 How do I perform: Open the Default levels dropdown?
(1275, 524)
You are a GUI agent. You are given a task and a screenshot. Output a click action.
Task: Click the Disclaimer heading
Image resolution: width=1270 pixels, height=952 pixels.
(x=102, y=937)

------------

WHAT THE EXERCISE ASKS ::
Every line of the material should come back unchanged.

EXPECTED ANSWER ::
 How do I perform: Open the Default levels dropdown?
(1275, 524)
You are a GUI agent. You are given a task and a screenshot. Output a click action.
Task: Click the Disclaimer heading
Image resolution: width=1270 pixels, height=952 pixels.
(x=102, y=937)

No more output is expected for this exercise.